* _Task instructions_: Repeat every record exactly, but omit the images.

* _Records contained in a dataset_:
= Beginning of Section =
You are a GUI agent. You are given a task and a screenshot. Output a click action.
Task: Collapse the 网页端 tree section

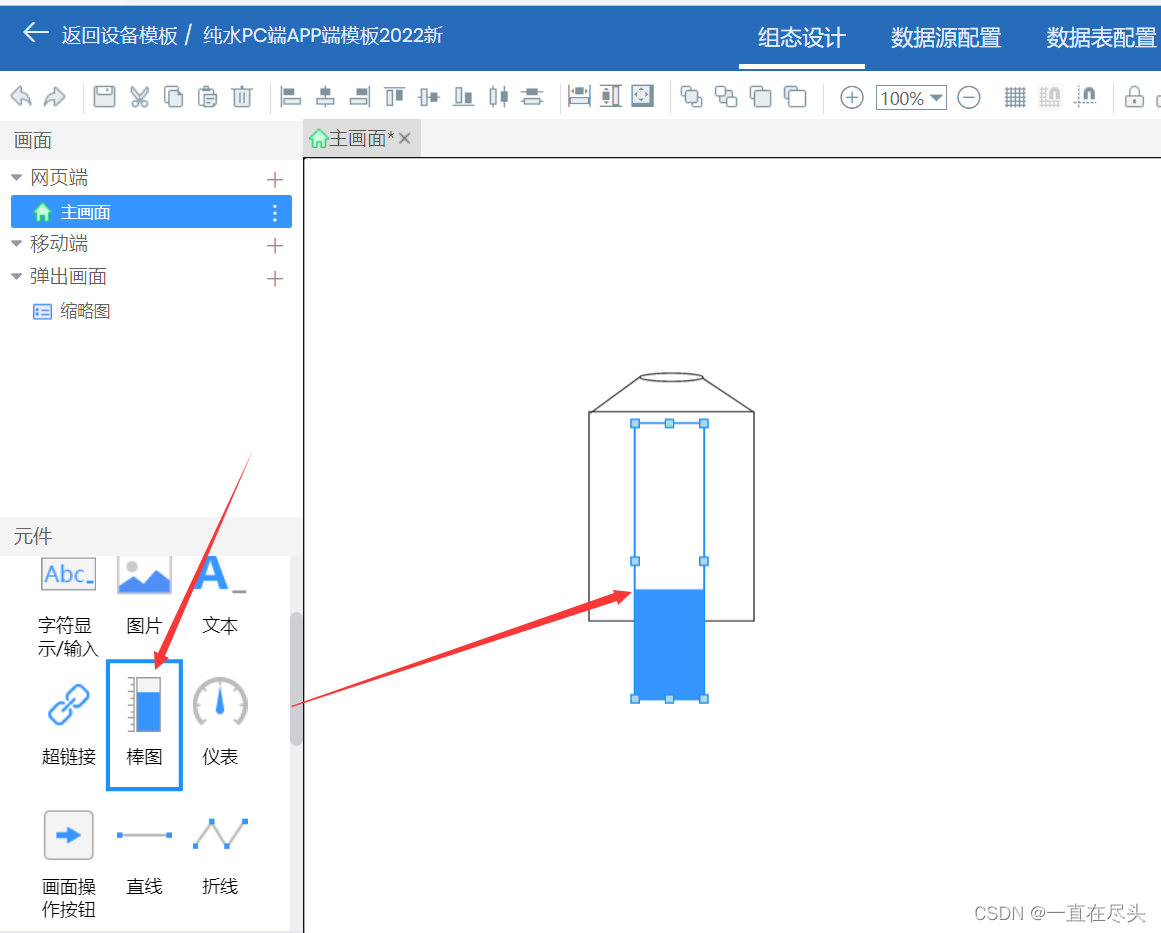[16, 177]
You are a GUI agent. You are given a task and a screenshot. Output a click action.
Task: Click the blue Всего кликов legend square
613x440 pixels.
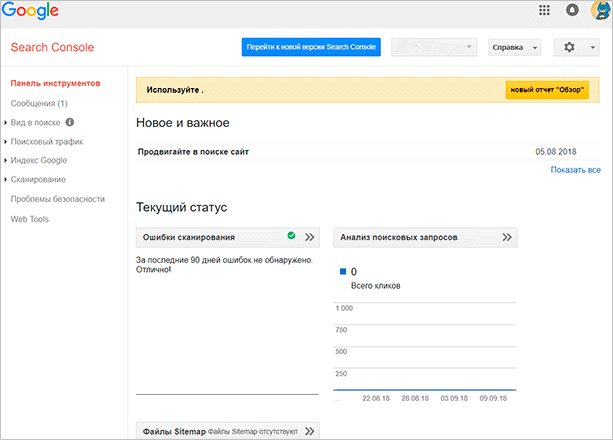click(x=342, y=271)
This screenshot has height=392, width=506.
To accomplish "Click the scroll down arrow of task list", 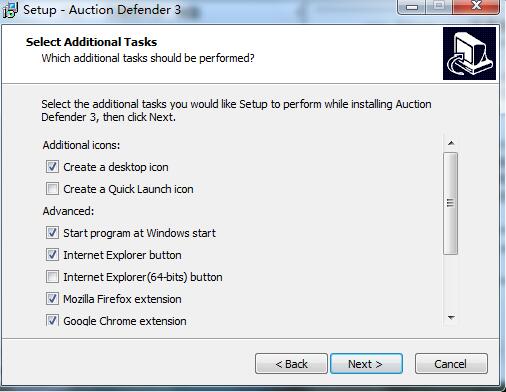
= End of Section =
* _Solution to this problem_:
You are a GUI agent. You are given a task and a screenshot. Output a click action.
Task: Collapse the 网页端 tree section

[16, 177]
You are a GUI agent. You are given a task and a screenshot. Output a click action.
Task: Click the blue Всего кликов legend square
613x440 pixels.
click(x=342, y=271)
This screenshot has height=392, width=506.
To accomplish "Click the scroll down arrow of task list", 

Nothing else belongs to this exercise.